## Start DATASET
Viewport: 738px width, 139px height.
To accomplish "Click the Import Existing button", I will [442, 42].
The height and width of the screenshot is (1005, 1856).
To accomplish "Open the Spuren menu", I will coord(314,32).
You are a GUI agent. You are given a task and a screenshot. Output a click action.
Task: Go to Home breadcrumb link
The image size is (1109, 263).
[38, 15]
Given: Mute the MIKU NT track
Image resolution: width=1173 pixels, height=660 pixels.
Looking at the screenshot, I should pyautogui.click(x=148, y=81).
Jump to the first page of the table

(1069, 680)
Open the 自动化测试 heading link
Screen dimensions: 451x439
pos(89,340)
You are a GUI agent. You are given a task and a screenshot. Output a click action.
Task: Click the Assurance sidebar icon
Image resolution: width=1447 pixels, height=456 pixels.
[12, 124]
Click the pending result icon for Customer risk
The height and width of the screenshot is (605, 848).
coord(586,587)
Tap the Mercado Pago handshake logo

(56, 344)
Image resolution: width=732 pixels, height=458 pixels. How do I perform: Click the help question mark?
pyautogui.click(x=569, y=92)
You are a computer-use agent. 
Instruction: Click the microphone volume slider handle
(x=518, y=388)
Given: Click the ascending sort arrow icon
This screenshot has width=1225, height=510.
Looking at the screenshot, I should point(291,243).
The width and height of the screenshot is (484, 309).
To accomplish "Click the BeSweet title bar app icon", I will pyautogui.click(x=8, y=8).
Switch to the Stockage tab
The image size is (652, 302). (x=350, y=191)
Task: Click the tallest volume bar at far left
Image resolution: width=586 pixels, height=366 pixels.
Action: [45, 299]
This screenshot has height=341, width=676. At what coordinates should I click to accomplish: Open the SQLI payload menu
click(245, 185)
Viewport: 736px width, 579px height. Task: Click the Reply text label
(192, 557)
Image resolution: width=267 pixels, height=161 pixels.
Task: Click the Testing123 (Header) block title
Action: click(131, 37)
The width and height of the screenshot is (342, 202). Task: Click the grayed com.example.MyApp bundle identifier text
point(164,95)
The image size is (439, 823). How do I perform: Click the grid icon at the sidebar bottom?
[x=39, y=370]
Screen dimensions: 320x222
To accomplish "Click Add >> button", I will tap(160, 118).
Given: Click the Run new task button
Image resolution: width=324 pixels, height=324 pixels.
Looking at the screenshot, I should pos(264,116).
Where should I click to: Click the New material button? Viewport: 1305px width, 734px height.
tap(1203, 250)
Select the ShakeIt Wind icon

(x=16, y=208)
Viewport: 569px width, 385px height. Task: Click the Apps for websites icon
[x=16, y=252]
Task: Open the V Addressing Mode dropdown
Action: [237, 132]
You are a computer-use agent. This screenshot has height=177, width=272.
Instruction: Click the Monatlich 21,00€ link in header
## End DATASET
**OBJECTIVE**
Format every line of the material above as a Markdown table with two columns, Row and Line. Put each line's sequential number in Row and its text in Line, and leave out blank lines.

**ANSWER FOR THE TASK**
| Row | Line |
|---|---|
| 1 | Viewport: 738px width, 139px height. |
| 2 | To accomplish "Click the Import Existing button", I will [442, 42]. |
| 3 | The height and width of the screenshot is (1005, 1856). |
| 4 | To accomplish "Open the Spuren menu", I will coord(314,32). |
| 5 | You are a GUI agent. You are given a task and a screenshot. Output a click action. |
| 6 | Task: Go to Home breadcrumb link |
| 7 | The image size is (1109, 263). |
| 8 | [38, 15] |
| 9 | Given: Mute the MIKU NT track |
| 10 | Image resolution: width=1173 pixels, height=660 pixels. |
| 11 | Looking at the screenshot, I should pyautogui.click(x=148, y=81). |
| 12 | Jump to the first page of the table |
| 13 | (1069, 680) |
| 14 | Open the 自动化测试 heading link |
| 15 | Screen dimensions: 451x439 |
| 16 | pos(89,340) |
| 17 | You are a GUI agent. You are given a task and a screenshot. Output a click action. |
| 18 | Task: Click the Assurance sidebar icon |
| 19 | Image resolution: width=1447 pixels, height=456 pixels. |
| 20 | [12, 124] |
| 21 | Click the pending result icon for Customer risk |
| 22 | The height and width of the screenshot is (605, 848). |
| 23 | coord(586,587) |
| 24 | Tap the Mercado Pago handshake logo |
| 25 | (56, 344) |
| 26 | Image resolution: width=732 pixels, height=458 pixels. How do I perform: Click the help question mark? |
| 27 | pyautogui.click(x=569, y=92) |
| 28 | You are a computer-use agent.  |
| 29 | Instruction: Click the microphone volume slider handle |
| 30 | (x=518, y=388) |
| 31 | Given: Click the ascending sort arrow icon |
| 32 | This screenshot has width=1225, height=510. |
| 33 | Looking at the screenshot, I should point(291,243). |
| 34 | The width and height of the screenshot is (484, 309). |
| 35 | To accomplish "Click the BeSweet title bar app icon", I will pyautogui.click(x=8, y=8). |
| 36 | Switch to the Stockage tab |
| 37 | The image size is (652, 302). (x=350, y=191) |
| 38 | Task: Click the tallest volume bar at far left |
| 39 | Image resolution: width=586 pixels, height=366 pixels. |
| 40 | Action: [45, 299] |
| 41 | This screenshot has height=341, width=676. At what coordinates should I click to accomplish: Open the SQLI payload menu |
| 42 | click(245, 185) |
| 43 | Viewport: 736px width, 579px height. Task: Click the Reply text label |
| 44 | (192, 557) |
| 45 | Image resolution: width=267 pixels, height=161 pixels. |
| 46 | Task: Click the Testing123 (Header) block title |
| 47 | Action: click(131, 37) |
| 48 | The width and height of the screenshot is (342, 202). Task: Click the grayed com.example.MyApp bundle identifier text |
| 49 | point(164,95) |
| 50 | The image size is (439, 823). How do I perform: Click the grid icon at the sidebar bottom? |
| 51 | [x=39, y=370] |
| 52 | Screen dimensions: 320x222 |
| 53 | To accomplish "Click Add >> button", I will tap(160, 118). |
| 54 | Given: Click the Run new task button |
| 55 | Image resolution: width=324 pixels, height=324 pixels. |
| 56 | Looking at the screenshot, I should pos(264,116). |
| 57 | Where should I click to: Click the New material button? Viewport: 1305px width, 734px height. |
| 58 | tap(1203, 250) |
| 59 | Select the ShakeIt Wind icon |
| 60 | (x=16, y=208) |
| 61 | Viewport: 569px width, 385px height. Task: Click the Apps for websites icon |
| 62 | [x=16, y=252] |
| 63 | Task: Open the V Addressing Mode dropdown |
| 64 | Action: [237, 132] |
| 65 | You are a computer-use agent. This screenshot has height=177, width=272. |
| 66 | Instruction: Click the Monatlich 21,00€ link in header |